▸ **READING PASSAGE**
BEGIN

So, where to start with the Ayton Family Office? Well their family home, Ayton castle, as implied on the website, seems like as good a place as any.

Ayton castle is based in Berwickshire, Scotland, and the owner holds the title of ‘The Baron of Ayton’. This is a peculiarity exclusive to Scottish titles, whereby the title passes to the owner of the house and estate associated with it. So, clearly, this would be Nick – head of the house of Ayton, as his family office proudly advertise their ancestral home on their website.

Well, no. Not at all actually.

That title belongs to. Ian Liddell-Grainger MP. The title has belonged to his family for over 100 years.

Nick Ayton and his family are not able to claim Ayton castle as ever having been in their family and they are certainly not descendants of the Baron of Ayton.

Far from being the Ayton family’s home, they have in fact never lived there. The house was originally built by the Home clan – a powerful family from the Scottish Borders and a prominent name through Scottish history.

There has never been any history of any Ayton family holding the title of ‘Baron of Ayton’ or living in Ayton castle.

Instead, Ayton is merely a place name, which was part of the lands owned by the Home clan. Ayton castle was primarily a peel tower that was built by James Home of Ayton (and his lands were confiscated in the Jacobean War due to betraying the Scottish cause).

The Ayton Castle of today was built around the peel tower.

END

▸ **REQUIRED ACTION**
Answer these from the passage about Ayton castle:
1. In what county is Ayton castle located?
2. Which clan originally built the house?
3. What was Ayton castle primarily, and who built it?
Rely only on the passage about Ayton castle for these answers.

▸ **EXTRACTED MATERIAL**
BEGIN

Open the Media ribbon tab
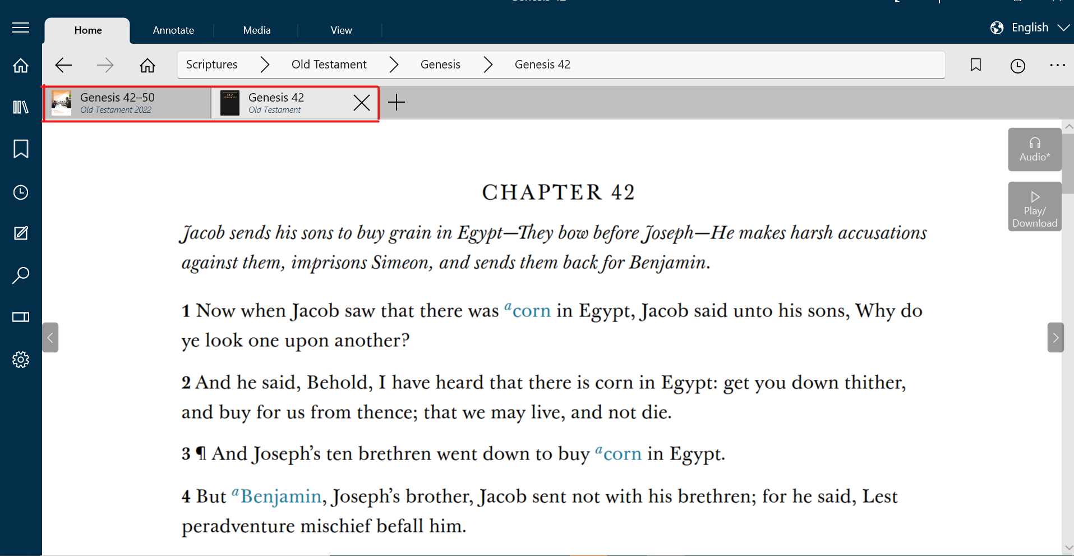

END
BEGIN

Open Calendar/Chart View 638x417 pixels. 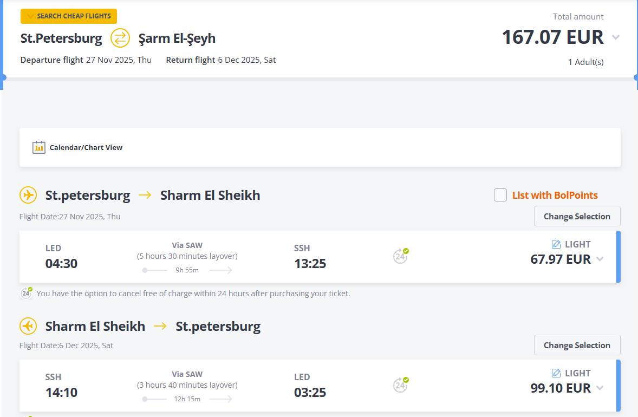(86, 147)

END

▸ **REPLY TO THE EXERCISE**
1. Berwickshire, Scotland.
2. The Home clan.
3. A peel tower, built by James Home of Ayton.